_WHAT TO PRODUCE_. Edit the stretch of lines from the one containing "This screenshot has height=840, width=1413." through the one containing "Expand the Freq", changing "icon" to "symbol" and leaving everything else as it is. Give back only those lines.

_RECORDS FOR THE EXERCISE_.
------------------------------------------------
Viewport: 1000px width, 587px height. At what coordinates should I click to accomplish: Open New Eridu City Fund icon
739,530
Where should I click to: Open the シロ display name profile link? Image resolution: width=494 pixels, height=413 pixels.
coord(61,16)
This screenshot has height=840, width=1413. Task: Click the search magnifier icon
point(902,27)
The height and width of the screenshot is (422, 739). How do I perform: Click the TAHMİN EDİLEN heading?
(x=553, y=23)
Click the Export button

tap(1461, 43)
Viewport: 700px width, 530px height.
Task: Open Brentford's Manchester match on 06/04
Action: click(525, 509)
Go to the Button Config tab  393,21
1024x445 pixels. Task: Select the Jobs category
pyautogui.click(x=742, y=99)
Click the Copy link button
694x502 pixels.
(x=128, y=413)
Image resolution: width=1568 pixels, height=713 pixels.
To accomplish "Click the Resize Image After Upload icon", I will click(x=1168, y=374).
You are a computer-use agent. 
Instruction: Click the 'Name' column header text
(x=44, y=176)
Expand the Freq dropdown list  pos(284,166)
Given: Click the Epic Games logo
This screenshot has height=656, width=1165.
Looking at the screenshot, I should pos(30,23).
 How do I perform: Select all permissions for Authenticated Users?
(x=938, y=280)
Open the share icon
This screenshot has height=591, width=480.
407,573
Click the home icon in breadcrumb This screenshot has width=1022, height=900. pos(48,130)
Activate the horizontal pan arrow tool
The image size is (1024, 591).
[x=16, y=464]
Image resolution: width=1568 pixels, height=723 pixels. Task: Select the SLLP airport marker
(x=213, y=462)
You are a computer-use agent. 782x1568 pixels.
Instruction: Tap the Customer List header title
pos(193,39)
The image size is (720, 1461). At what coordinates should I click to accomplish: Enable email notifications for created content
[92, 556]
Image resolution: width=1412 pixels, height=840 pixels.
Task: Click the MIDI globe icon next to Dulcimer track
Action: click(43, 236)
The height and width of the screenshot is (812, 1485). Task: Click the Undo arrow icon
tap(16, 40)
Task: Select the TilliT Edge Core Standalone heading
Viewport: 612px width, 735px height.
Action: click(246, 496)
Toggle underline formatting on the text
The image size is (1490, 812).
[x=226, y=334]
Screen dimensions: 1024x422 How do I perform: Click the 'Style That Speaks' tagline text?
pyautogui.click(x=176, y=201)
------------------------------------------------
_SOLUTION TO THIS PROBLEM_.
This screenshot has height=840, width=1413. Task: Click the search magnifier symbol
point(902,27)
The height and width of the screenshot is (422, 739). How do I perform: Click the TAHMİN EDİLEN heading?
(x=553, y=23)
Click the Export button

tap(1461, 43)
Viewport: 700px width, 530px height.
Task: Open Brentford's Manchester match on 06/04
Action: click(525, 509)
Go to the Button Config tab  393,21
1024x445 pixels. Task: Select the Jobs category
pyautogui.click(x=742, y=99)
Click the Copy link button
694x502 pixels.
(x=128, y=413)
Image resolution: width=1568 pixels, height=713 pixels.
To accomplish "Click the Resize Image After Upload symbol", I will click(x=1168, y=374).
You are a computer-use agent. 
Instruction: Click the 'Name' column header text
(x=44, y=176)
Expand the Freq dropdown list  pos(284,166)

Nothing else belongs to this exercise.